Obiettivi:
1 – Rispondi a queste domande sul brano sull'agentività, una per riga:
(a) Con quale termine il mondo anglosassone indica l'agentività?
(b) Oltre che economico, che cosa è anche il modello di sviluppo neoliberista secondo il brano?
(c) Con quali due aggettivi viene descritto il contesto di cui parla il brano?
2 – Prosegui il brano sull'agentività a partire dalla sua ultima frase.

Documento di origine:
━━━━━━━━━━

In terzo luogo, legandosi a quanto appena detto, Paolo Grassi pone sistematicamente attenzione all’agentività (nel mondo anglosassone l’agency), ovvero la capacità da parte di tutte le persone di interagire con i fattori di contesto, di fatto fortemente condizionanti la vita di ciascuno, spesso in forma oppressiva. Non c’è mai però un determinismo. Sebbene i condizionamenti possano essere molto forti, e in questo mondo decisamente orientato dal modello di sviluppo neoliberista (che non è un modello solo economico, ma anche culturale e sociale) oggi sono particolarmente forti, pure è data la possibilità di un’agentività personale e/o collettiva. Anche in un contesto come questo, particolarmente deprivato e stigmatizzato, dove i margini di azione sono estremamente limitati, pure è importante pensare a quali siano gli spazi di un’agency. Questo ci interroga su quali siano, onestamente, i margini e le possibilità di cambiamento e stimolano il pensare politiche e progettualità, ma anche di valorizzare quelle esistenti che si incarnano nell’agency delle persone e dei collettivi.

━━━━━━━━━━

Voci fornite:

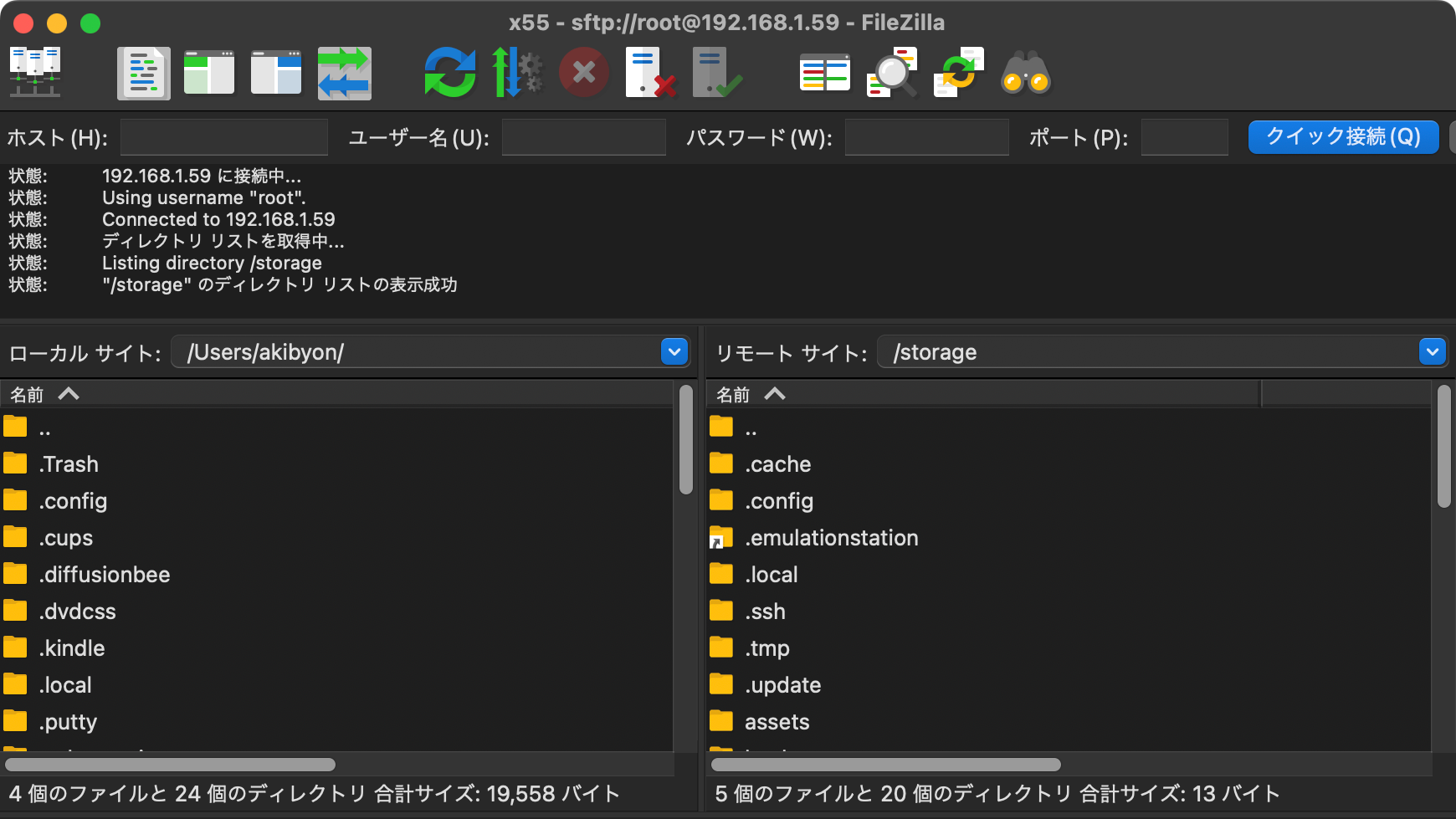Image resolution: width=1456 pixels, height=819 pixels.
Task: Select the .diffusionbee local folder
Action: coord(105,575)
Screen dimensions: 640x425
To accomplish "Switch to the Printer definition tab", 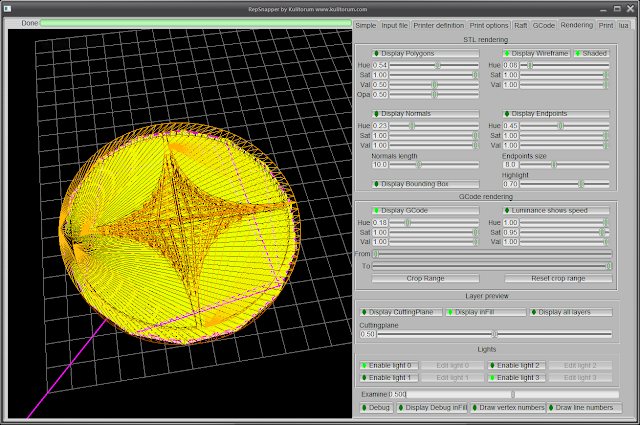I will 437,23.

━━━━━━━━━━

Risposte:
1 –
(a) Agency.
(b) Culturale e sociale.
(c) Deprivato e stigmatizzato.

2 –
Infine, un quarto punto riguarda la relazionalità. L’autore, ogni volta che riporta una storia di vita, pone l’attenzione con molta onestà alle modalità con cui si sono costruite e sviluppate le relazioni con le persone che ha incontrato e di cui racconta appunto le storie, quello che gli hanno voluto trasmettere. Contestualizza rispetto alla relazione che si è strutturata tra lui e l’interlocutore. Si tratta di una vera ricerca situata che illustra il posizionamento del ricercatore, mostra i limiti e le opportunità che la relazione ha permesso e valorizza le persone incontrate, che sono il centro dell’attenzione. Questa attenzione alla relazione, che l’autore riprende nella riflessione generale e che attraversa tutto il libro e tutti gli stralci del lavoro etnografico che viene riportato, ma che è anche il focus dell’introduzione di Ferdinando Fava, penso sia la testimonianza profonda della qualità della ricerca. L’autore riprende l’interrogativo di Althabe: “Chi sono io per i miei interlocutori” e lo ripropone a sé stesso in ogni incontro personale, riconoscendone il valore di “rivoluzione copernicana” nell’antropologia, proprio perché sposta l’attenzione dal ricercatore all’interlocutore. “Il centro dell’universo diviene l’interlocutore, non il ricercatore. L’attenzione all’esperienza di quest’ultimo lascia spazio a quella per l’interazione. Il campo si istituisce come processo relazionale” (p. 28).

Mi sembra che la relazionalità, in termini di relazioni spaziali e d’uso, di relazioni tra le discipline e i campi della conoscenza, di relazioni sociali, ma soprattutto tra le persone (anche come ricercatori), sia sempre più il campo su cui siamo chiamati a lavorare.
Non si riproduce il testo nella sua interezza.